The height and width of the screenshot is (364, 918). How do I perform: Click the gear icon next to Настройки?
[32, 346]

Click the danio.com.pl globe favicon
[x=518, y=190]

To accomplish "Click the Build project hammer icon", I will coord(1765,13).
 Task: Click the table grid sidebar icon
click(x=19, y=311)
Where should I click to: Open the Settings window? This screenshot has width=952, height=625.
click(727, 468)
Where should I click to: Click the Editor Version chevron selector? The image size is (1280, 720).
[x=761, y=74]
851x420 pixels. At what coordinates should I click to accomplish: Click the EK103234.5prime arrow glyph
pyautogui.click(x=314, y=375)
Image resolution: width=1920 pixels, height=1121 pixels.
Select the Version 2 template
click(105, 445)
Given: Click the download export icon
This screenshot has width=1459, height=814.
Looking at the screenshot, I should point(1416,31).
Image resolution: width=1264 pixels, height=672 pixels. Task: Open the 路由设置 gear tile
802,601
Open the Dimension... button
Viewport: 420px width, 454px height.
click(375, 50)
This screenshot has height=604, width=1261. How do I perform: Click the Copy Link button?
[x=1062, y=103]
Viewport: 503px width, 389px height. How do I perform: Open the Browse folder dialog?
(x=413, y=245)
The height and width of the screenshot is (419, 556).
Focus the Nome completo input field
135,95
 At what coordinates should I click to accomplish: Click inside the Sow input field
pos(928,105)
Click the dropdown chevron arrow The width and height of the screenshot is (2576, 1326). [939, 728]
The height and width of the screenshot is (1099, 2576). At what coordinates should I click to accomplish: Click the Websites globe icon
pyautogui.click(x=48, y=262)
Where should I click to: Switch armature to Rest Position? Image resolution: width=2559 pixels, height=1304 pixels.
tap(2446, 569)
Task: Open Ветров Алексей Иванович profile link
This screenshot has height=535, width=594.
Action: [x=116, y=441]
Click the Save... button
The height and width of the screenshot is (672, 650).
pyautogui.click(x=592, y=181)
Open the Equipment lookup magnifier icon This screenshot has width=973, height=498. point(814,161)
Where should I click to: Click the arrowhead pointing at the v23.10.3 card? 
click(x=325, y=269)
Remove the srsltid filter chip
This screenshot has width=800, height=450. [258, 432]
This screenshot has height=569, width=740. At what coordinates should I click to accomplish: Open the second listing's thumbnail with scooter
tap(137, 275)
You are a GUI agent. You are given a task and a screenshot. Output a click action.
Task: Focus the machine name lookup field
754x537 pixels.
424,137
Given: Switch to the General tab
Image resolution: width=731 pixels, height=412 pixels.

과제 목표
위 자료에서 "button"라는 단어가 들어 있는 줄을 모두 모아 그대로 옮겨 적으세요. 대소문자는 구분합니다.

정답
Open the Dimension... button
This screenshot has height=604, width=1261. How do I perform: Click the Copy Link button?
Click the Save... button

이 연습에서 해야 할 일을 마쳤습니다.